OBJETIVO DO EXERCÍCIO -
Extraia, sem nenhuma alteração, um trecho do texto sobre o intolerável e o Holocausto, começando nas palavras que trazem "Isto aconteceu com". Pare logo depois de "não seria tolerável.".
───── PÁGINA ─────
Quando aparece um intolerável inaudito, o limiar da intolerabilidade não é mais aquele que foi fixado pelas velhas leis. É preciso legislar de novo. Certo, é preciso que estejamos seguros de que o consenso sobre o novo limiar de intolerabilidade seja o mais vasto possível, supere os confins nacionais, esteja garantido de alguma maneira pela "comunidade" --conceito inapreensível, mas que está na base até mesmo do fato de acreditarmos que a terra gira. Mas depois é preciso escolher.

Isto aconteceu com o nazismo, e o Holocausto colocou um novo limiar de intolerabilidade. Genocídios houve muitos no correr dos séculos, e de alguma forma toleramos todos. Éramos fracos, éramos bárbaros, não sabíamos o que acontecia a dez milhas de nosso povoado. Mas este foi sancionado (e realizado) em termos "científicos", com demanda explícita de consenso, até mesmo filosófico, e foi propagandeado como modelo planetário. Não atingiu apenas a nossa consciência moral: colocou em jogo nossa filosofia e nossa ciência, nossa cultura, nossas crenças no bem e no mal. Tinha a intenção de cancelá-las. Era impossível não responder a tal apelo. E só se podia responder que não apenas naquele momento, mas 50 anos depois e nos séculos vindouros, não seria tolerável.

É diante desse intolerável que se revela a abjeção do sórdido raciocínio dos negacionistas, que se metem a calcular se os mortos realmente foram milhões, como se entre cinco, quatro, dois ou um se pudesse chegar a uma negociação. E se a morte não foi causada pelo gás, mas apenas por terem sido colocados lá sem muita atenção? E se tivessem morrido de alergia às tatuagens? Mas reconhecer o intolerável quer dizer que em Nurembergue todos deveriam ser condenados à forca, mesmo que o morto fosse apenas um, e por simples omissão de socorro. O novo intolerável não é só o genocídio, mas sua teorização. E esta envolve e responsabiliza também os peões dos massacres. Diante do intolerável caem as distinções de intenções, boa-fé, erro: há somente a responsabilidade objetiva. Mas (dizem eles) eu só empurrava as pessoas para as câmaras de gás porque recebia ordens, na realidade pensei que era apenas para desinfetá-las. Não importa, sinto muito, aqui estamos diante da epifania do intolerável, não valem as velhas leis com suas circunstâncias atenuantes: você também será condenado ao garrote.
───── DADOS FORNECIDOS ─────
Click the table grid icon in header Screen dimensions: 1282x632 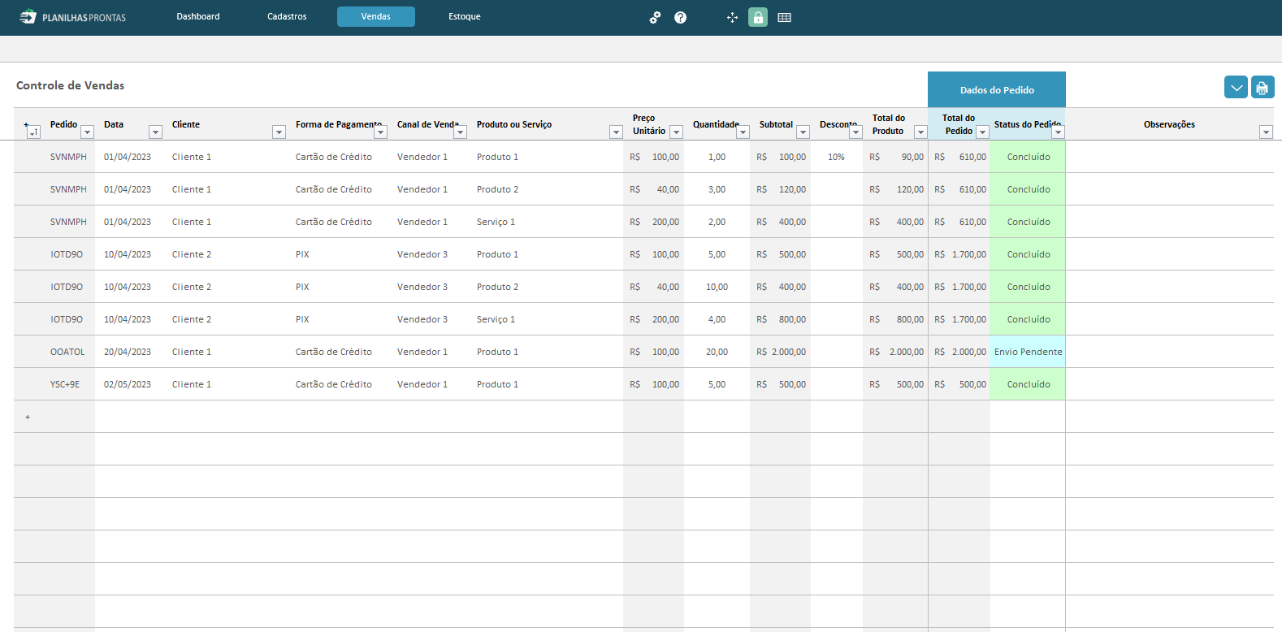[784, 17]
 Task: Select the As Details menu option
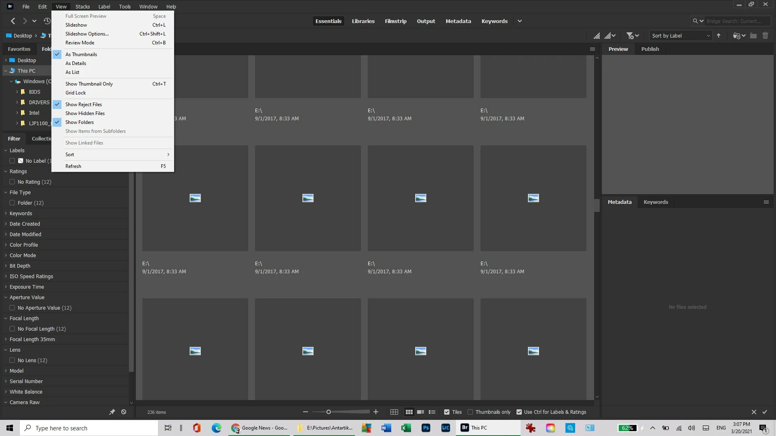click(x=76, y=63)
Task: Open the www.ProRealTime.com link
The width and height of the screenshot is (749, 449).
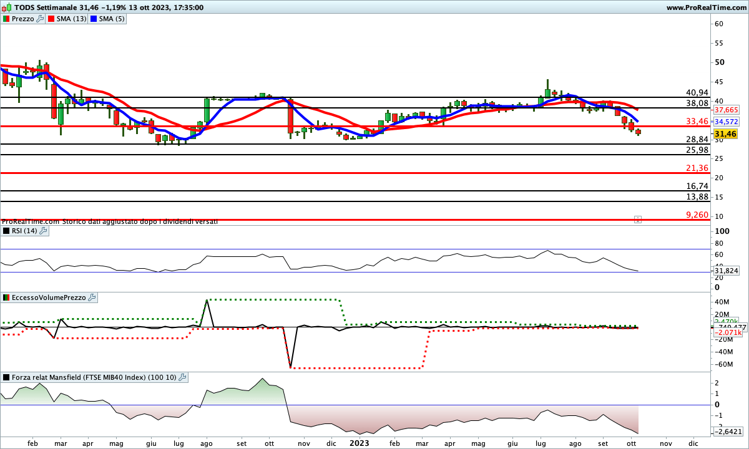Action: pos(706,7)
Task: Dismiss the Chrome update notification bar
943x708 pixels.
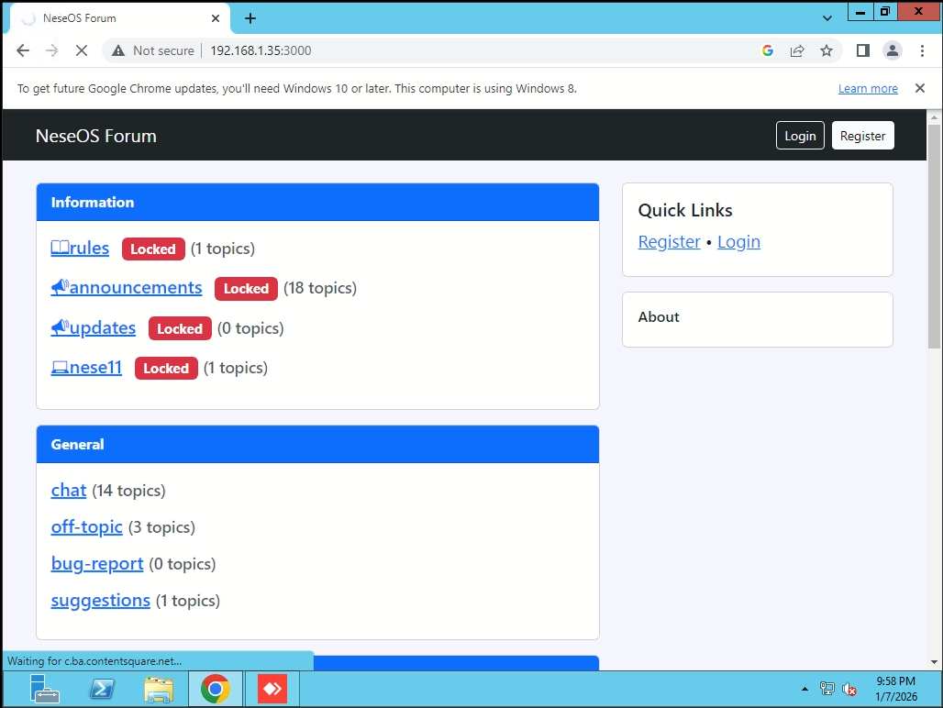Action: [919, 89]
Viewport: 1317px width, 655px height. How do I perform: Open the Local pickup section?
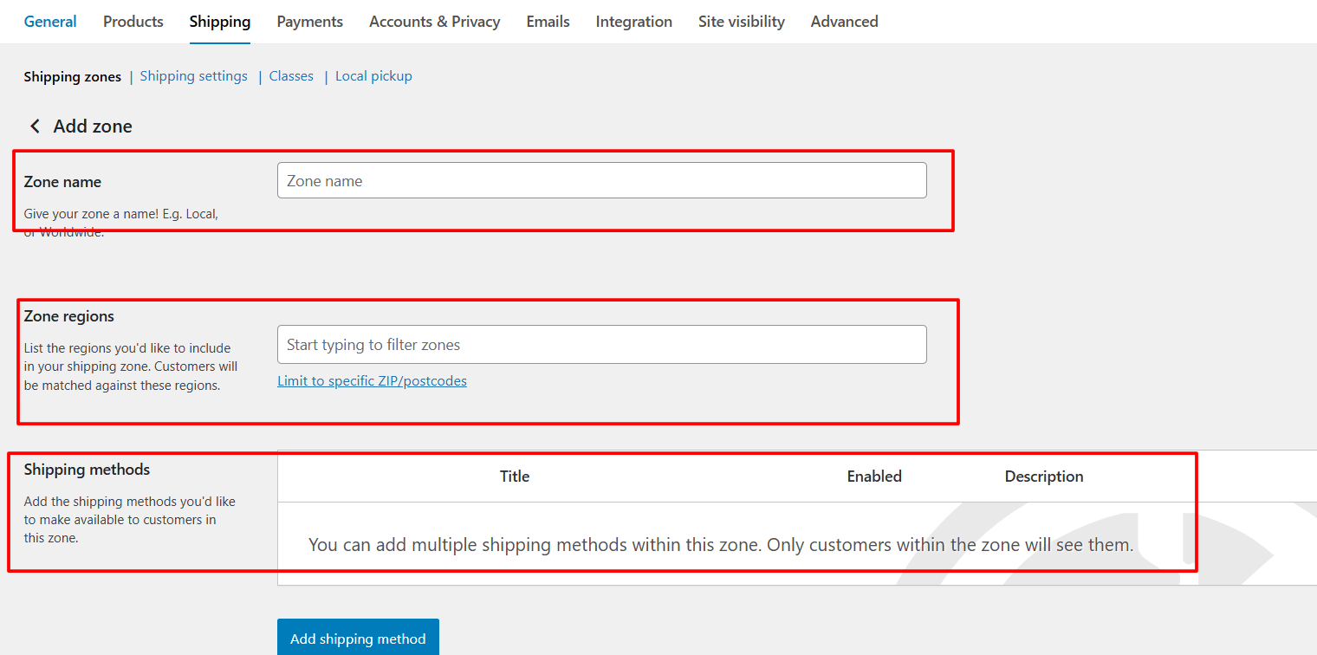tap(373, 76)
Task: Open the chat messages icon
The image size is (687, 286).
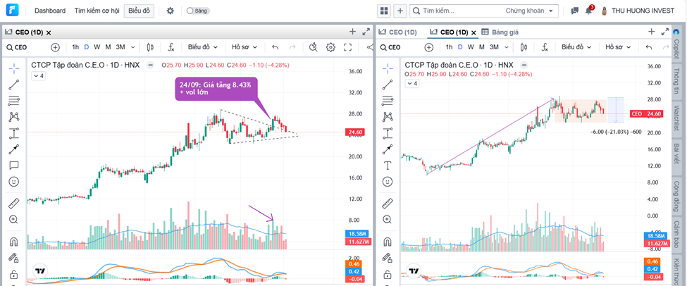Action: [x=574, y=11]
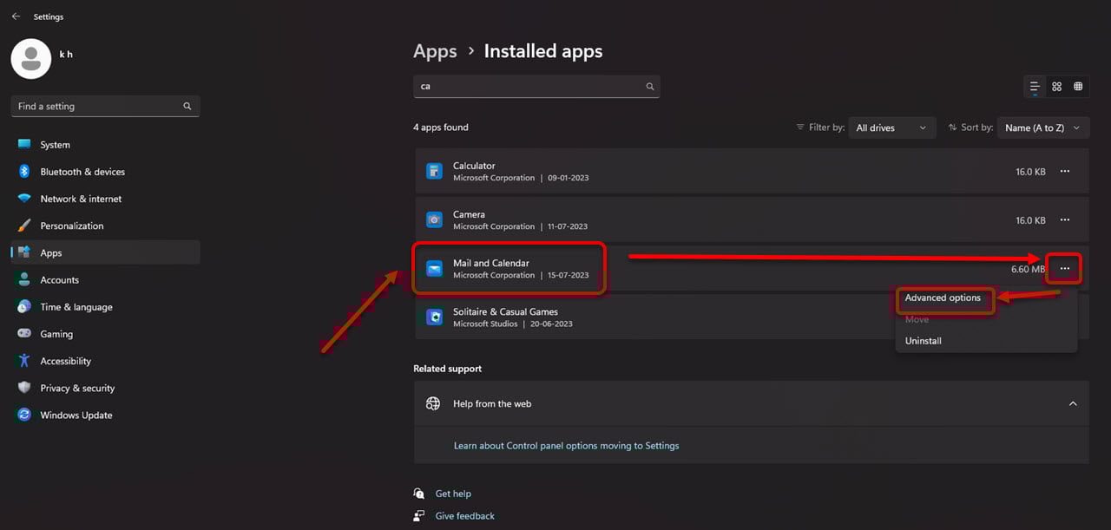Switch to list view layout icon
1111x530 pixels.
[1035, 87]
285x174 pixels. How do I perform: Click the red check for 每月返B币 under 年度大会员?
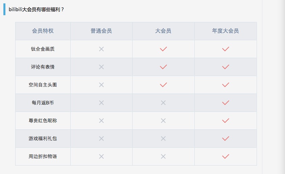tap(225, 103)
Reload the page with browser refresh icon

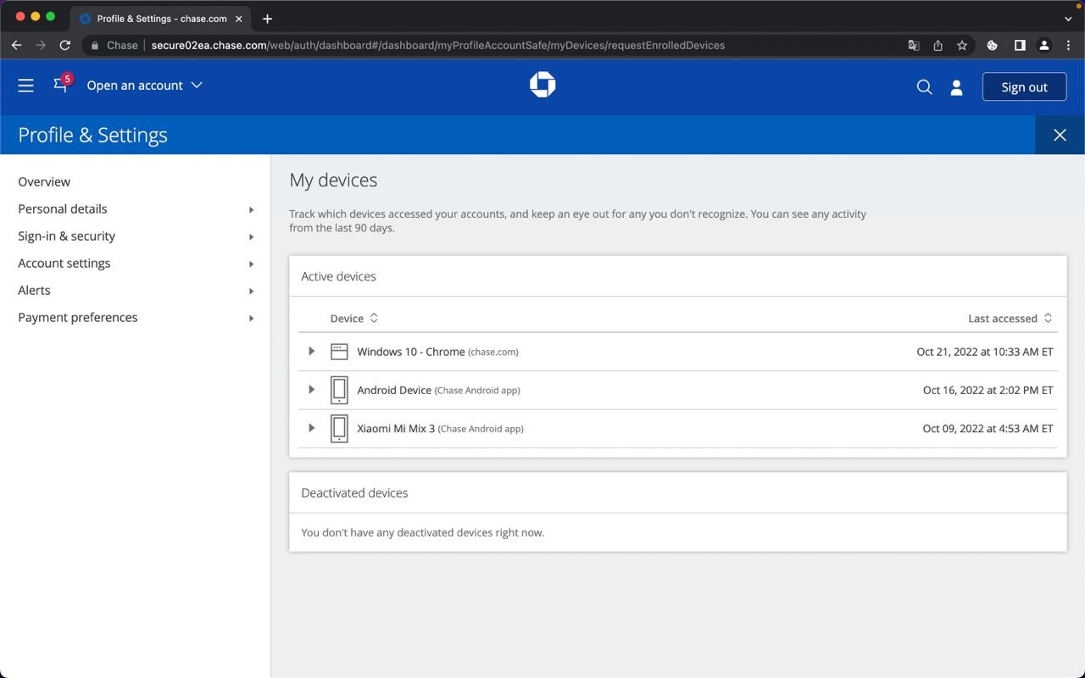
─────
RESULTADO FINAL -
Isto aconteceu com o nazismo, e o Holocausto colocou um novo limiar de intolerabilidade. Genocídios houve muitos no correr dos séculos, e de alguma forma toleramos todos. Éramos fracos, éramos bárbaros, não sabíamos o que acontecia a dez milhas de nosso povoado. Mas este foi sancionado (e realizado) em termos "científicos", com demanda explícita de consenso, até mesmo filosófico, e foi propagandeado como modelo planetário. Não atingiu apenas a nossa consciência moral: colocou em jogo nossa filosofia e nossa ciência, nossa cultura, nossas crenças no bem e no mal. Tinha a intenção de cancelá-las. Era impossível não responder a tal apelo. E só se podia responder que não apenas naquele momento, mas 50 anos depois e nos séculos vindouros, não seria tolerável.